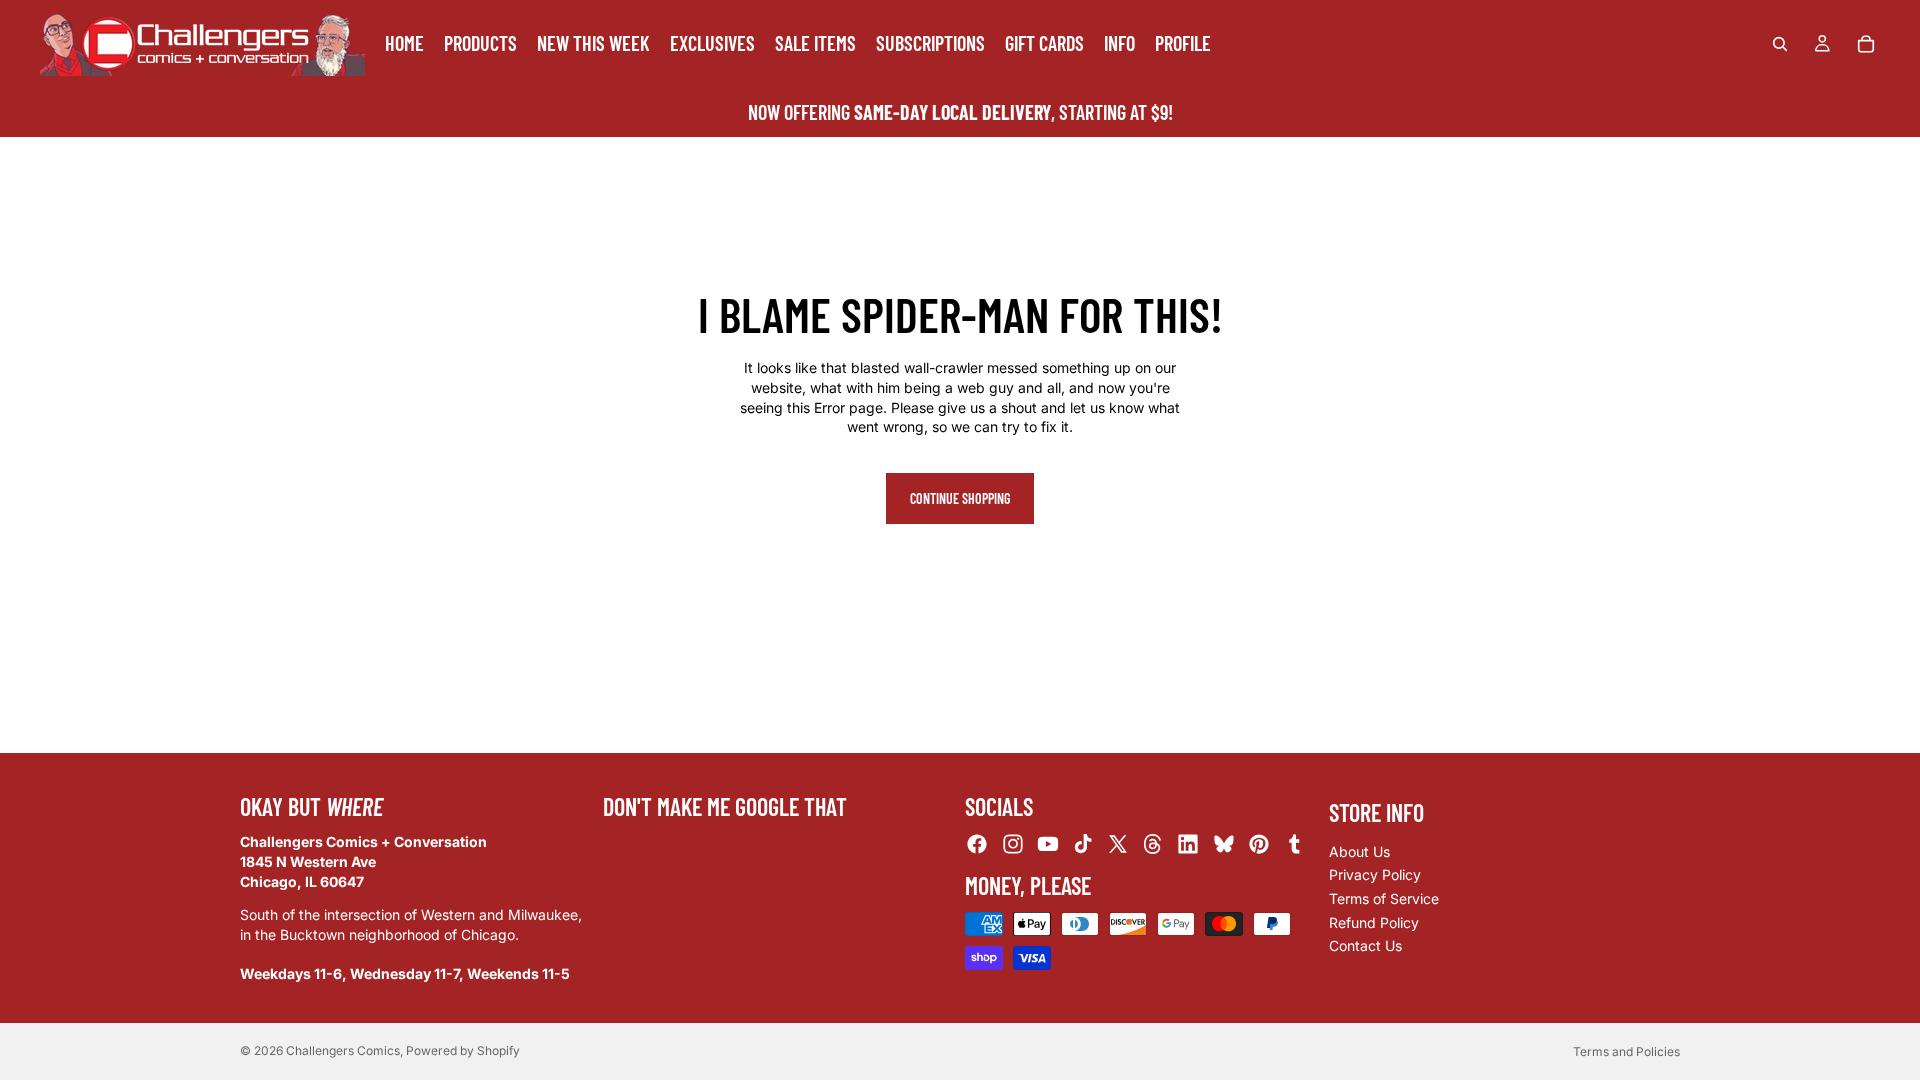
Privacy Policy (1375, 875)
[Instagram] (1013, 845)
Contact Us (1365, 945)
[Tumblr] (1294, 845)
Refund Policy (1374, 922)
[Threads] (1153, 845)
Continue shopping (960, 498)
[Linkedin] (1188, 845)
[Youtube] (1048, 845)
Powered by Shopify (463, 1050)
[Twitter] (1118, 845)
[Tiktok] (1083, 845)
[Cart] (1866, 44)
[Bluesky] (1224, 845)
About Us (1359, 851)
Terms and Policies (1626, 1051)
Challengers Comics (343, 1050)
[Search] (1780, 44)
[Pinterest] (1259, 845)
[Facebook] (977, 845)
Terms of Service (1384, 898)
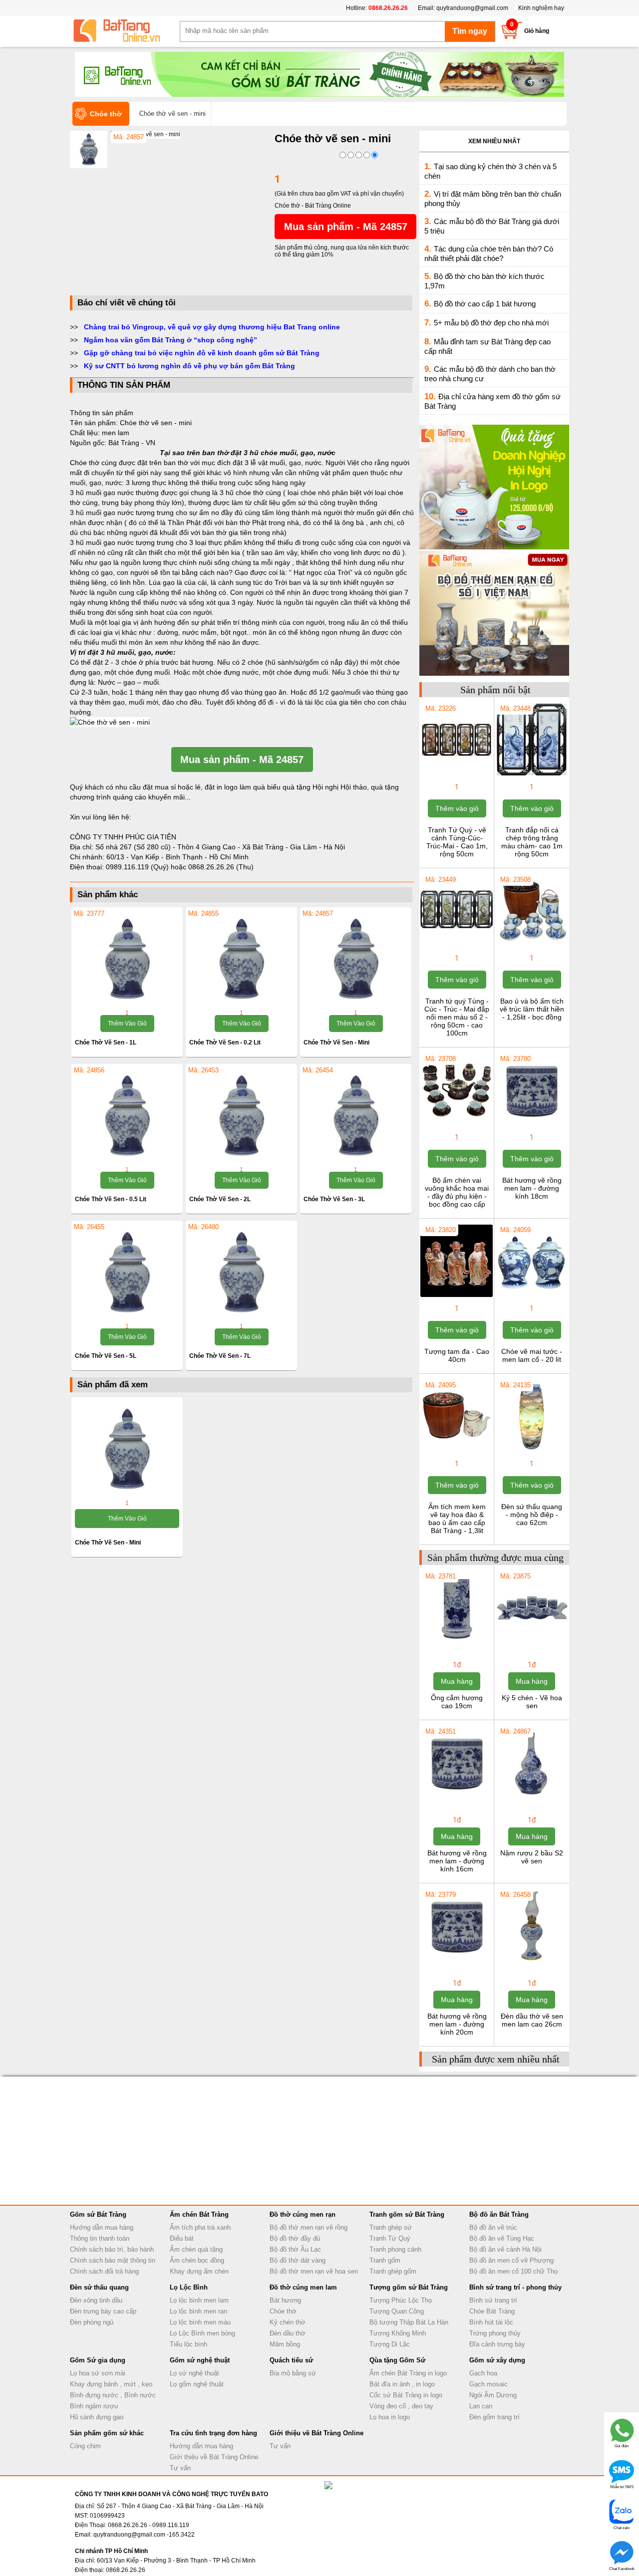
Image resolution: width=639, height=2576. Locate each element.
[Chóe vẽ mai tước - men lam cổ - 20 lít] (531, 1295)
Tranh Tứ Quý (389, 2238)
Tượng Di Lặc (389, 2344)
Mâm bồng (285, 2344)
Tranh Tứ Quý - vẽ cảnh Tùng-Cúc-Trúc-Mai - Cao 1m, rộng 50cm (457, 842)
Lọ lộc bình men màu (200, 2322)
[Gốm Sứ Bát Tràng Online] (125, 31)
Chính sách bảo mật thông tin (112, 2260)
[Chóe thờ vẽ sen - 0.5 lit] (127, 1116)
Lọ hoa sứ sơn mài (97, 2373)
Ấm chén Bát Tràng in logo (408, 2373)
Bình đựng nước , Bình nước (113, 2395)
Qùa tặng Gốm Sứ (397, 2360)
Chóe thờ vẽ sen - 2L (220, 1199)
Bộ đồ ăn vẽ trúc (493, 2227)
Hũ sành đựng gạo (96, 2417)
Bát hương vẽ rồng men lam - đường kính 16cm (457, 1861)
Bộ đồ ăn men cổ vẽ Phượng (511, 2260)
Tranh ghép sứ (390, 2227)
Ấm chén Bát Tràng (199, 2214)
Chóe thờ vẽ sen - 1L (105, 1042)
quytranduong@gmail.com (472, 7)
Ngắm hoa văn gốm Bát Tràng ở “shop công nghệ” (170, 340)
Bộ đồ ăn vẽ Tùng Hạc (501, 2238)
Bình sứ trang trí (493, 2300)
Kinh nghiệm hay (541, 7)
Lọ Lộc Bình (189, 2287)
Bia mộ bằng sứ (293, 2373)
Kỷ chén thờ (288, 2322)
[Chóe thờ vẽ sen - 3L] (356, 1116)
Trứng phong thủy (495, 2333)
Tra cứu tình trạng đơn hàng (213, 2433)
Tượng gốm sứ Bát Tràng (408, 2287)
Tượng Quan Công (396, 2311)
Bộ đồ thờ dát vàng (297, 2260)
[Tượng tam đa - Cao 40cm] (456, 1295)
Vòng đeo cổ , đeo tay (401, 2406)
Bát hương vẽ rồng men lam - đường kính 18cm (532, 1188)
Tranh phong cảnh (395, 2249)
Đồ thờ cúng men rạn (302, 2214)
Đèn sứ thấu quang (99, 2287)
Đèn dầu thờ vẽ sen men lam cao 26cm (532, 2020)
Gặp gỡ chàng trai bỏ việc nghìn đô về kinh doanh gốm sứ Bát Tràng (202, 353)
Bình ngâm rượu (94, 2406)
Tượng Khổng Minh (397, 2333)
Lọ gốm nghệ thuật (197, 2384)
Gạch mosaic (488, 2384)
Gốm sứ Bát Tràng (98, 2214)
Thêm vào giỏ (127, 1023)
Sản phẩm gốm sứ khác (107, 2433)
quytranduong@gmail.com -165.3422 (144, 2534)
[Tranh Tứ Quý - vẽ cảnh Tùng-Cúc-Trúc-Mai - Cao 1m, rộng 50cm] (456, 774)
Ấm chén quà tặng (196, 2249)
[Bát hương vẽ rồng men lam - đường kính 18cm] (531, 1124)
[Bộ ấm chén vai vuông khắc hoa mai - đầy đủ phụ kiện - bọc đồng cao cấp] (456, 1124)
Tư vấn (180, 2468)
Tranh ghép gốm (392, 2271)
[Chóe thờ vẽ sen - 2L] (241, 1116)
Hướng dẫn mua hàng (101, 2227)
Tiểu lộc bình (188, 2344)
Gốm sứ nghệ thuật (200, 2360)
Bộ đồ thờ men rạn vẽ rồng (308, 2227)
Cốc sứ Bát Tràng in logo (405, 2395)
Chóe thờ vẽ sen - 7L (220, 1355)
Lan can (480, 2406)
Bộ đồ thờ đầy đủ (295, 2238)
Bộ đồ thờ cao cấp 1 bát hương (485, 303)
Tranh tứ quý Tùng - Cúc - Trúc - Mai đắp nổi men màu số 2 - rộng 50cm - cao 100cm (456, 1017)
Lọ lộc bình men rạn (198, 2311)
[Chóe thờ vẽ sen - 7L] (241, 1273)
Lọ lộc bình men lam (199, 2300)
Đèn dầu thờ (288, 2333)
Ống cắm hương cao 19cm (457, 1702)
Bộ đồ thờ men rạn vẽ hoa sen (314, 2271)
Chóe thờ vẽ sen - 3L (334, 1199)
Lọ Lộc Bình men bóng (202, 2333)
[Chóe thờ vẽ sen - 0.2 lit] (241, 959)
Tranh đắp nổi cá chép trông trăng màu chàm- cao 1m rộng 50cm (532, 842)
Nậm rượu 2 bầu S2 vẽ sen (531, 1857)
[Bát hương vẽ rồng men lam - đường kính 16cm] (456, 1797)
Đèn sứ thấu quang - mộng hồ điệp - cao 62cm (531, 1515)
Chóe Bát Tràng (492, 2311)
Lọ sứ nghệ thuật (194, 2373)
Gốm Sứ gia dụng (97, 2360)
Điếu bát (182, 2238)
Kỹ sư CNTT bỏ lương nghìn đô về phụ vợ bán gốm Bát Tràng (189, 366)
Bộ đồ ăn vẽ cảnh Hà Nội (505, 2249)
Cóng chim (85, 2446)
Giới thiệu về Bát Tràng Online (214, 2457)
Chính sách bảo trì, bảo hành (112, 2249)
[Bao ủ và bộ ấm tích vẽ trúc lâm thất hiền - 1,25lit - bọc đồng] (531, 945)
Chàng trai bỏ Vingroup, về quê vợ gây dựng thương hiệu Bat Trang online (212, 327)
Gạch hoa (483, 2373)
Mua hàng (457, 1681)
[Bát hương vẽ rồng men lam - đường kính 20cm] (456, 1960)
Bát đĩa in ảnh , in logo (402, 2384)
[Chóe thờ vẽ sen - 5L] (127, 1273)
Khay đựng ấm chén (199, 2271)
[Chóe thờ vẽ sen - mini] (356, 959)
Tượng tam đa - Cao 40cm (456, 1355)
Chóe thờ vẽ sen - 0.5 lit (110, 1199)
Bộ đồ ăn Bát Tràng (499, 2214)
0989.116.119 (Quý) (138, 867)
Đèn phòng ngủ (91, 2322)
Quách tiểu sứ (291, 2360)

* * * *

Write out word for word every line from the one containing "Gạch mosaic (488, 2384)" through the last line of the data, and no other line.

Output below
Gạch mosaic (488, 2384)
Gốm sứ Bát Tràng (98, 2214)
Thêm vào giỏ (127, 1023)
Sản phẩm gốm sứ khác (107, 2433)
quytranduong@gmail.com -165.3422 (144, 2534)
[Tranh Tứ Quý - vẽ cảnh Tùng-Cúc-Trúc-Mai - Cao 1m, rộng 50cm] (456, 774)
Ấm chén quà tặng (196, 2249)
[Bát hương vẽ rồng men lam - đường kính 18cm] (531, 1124)
[Bộ ấm chén vai vuông khắc hoa mai - đầy đủ phụ kiện - bọc đồng cao cấp] (456, 1124)
Tư vấn (180, 2468)
Tranh ghép gốm (392, 2271)
[Chóe thờ vẽ sen - 2L] (241, 1116)
Hướng dẫn mua hàng (101, 2227)
Tiểu lộc bình (188, 2344)
Gốm sứ nghệ thuật (200, 2360)
Bộ đồ thờ men rạn vẽ rồng (308, 2227)
Cốc sứ Bát Tràng in logo (405, 2395)
Chóe thờ vẽ sen - 7L (220, 1355)
Lan can (480, 2406)
Bộ đồ thờ đầy đủ (295, 2238)
Bộ đồ thờ cao cấp 1 bát hương (485, 303)
Tranh tứ quý Tùng - Cúc - Trúc - Mai đắp nổi men màu số 2 - rộng 50cm - cao 100cm (456, 1017)
Lọ lộc bình men rạn (198, 2311)
[Chóe thờ vẽ sen - 7L] (241, 1273)
Lọ lộc bình men lam (199, 2300)
Đèn dầu thờ (288, 2333)
Ống cắm hương cao 19cm (457, 1702)
Bộ đồ thờ men rạn vẽ hoa sen (314, 2271)
Chóe thờ vẽ sen - 3L (334, 1199)
Lọ Lộc Bình men bóng (202, 2333)
[Chóe thờ vẽ sen - 0.2 lit] (241, 959)
Tranh đắp nổi cá chép trông trăng màu chàm- cao 1m rộng 50cm (532, 842)
Nậm rượu 2 bầu S2 vẽ sen (531, 1857)
[Bát hương vẽ rồng men lam - đường kính 16cm] (456, 1797)
Đèn sứ thấu quang - mộng hồ điệp - cao 62cm (531, 1515)
Chóe Bát Tràng (492, 2311)
Lọ sứ nghệ thuật (194, 2373)
Gốm Sứ gia dụng (97, 2360)
Điếu bát (182, 2238)
Kỹ sư CNTT bỏ lương nghìn đô về phụ vợ bán gốm Bát Tràng (189, 366)
Bộ đồ ăn vẽ cảnh Hà Nội (505, 2249)
Cóng chim (85, 2446)
Giới thiệu về Bát Tràng Online (214, 2457)
Chính sách bảo trì, bảo hành (112, 2249)
[Bao ủ và bộ ấm tích vẽ trúc lâm thất hiền - 1,25lit - bọc đồng] (531, 945)
Chàng trai bỏ Vingroup, về quê vợ gây dựng thương hiệu Bat Trang online (212, 327)
Gạch hoa (483, 2373)
Mua hàng (457, 1681)
[Bát hương vẽ rồng men lam - đường kính 20cm] (456, 1960)
Bát đĩa in ảnh , in logo (402, 2384)
[Chóe thờ vẽ sen - 5L] (127, 1273)
Khay đựng ấm chén (199, 2271)
[Chóe thờ vẽ sen - mini] (356, 959)
Tượng tam đa - Cao 40cm (456, 1355)
Chóe thờ vẽ sen - 0.5 lit (110, 1199)
Bộ đồ ăn Bát Tràng (499, 2214)
0989.116.119 (Quý) (138, 867)
Đèn phòng ngủ (91, 2322)
Quách tiểu sứ (291, 2360)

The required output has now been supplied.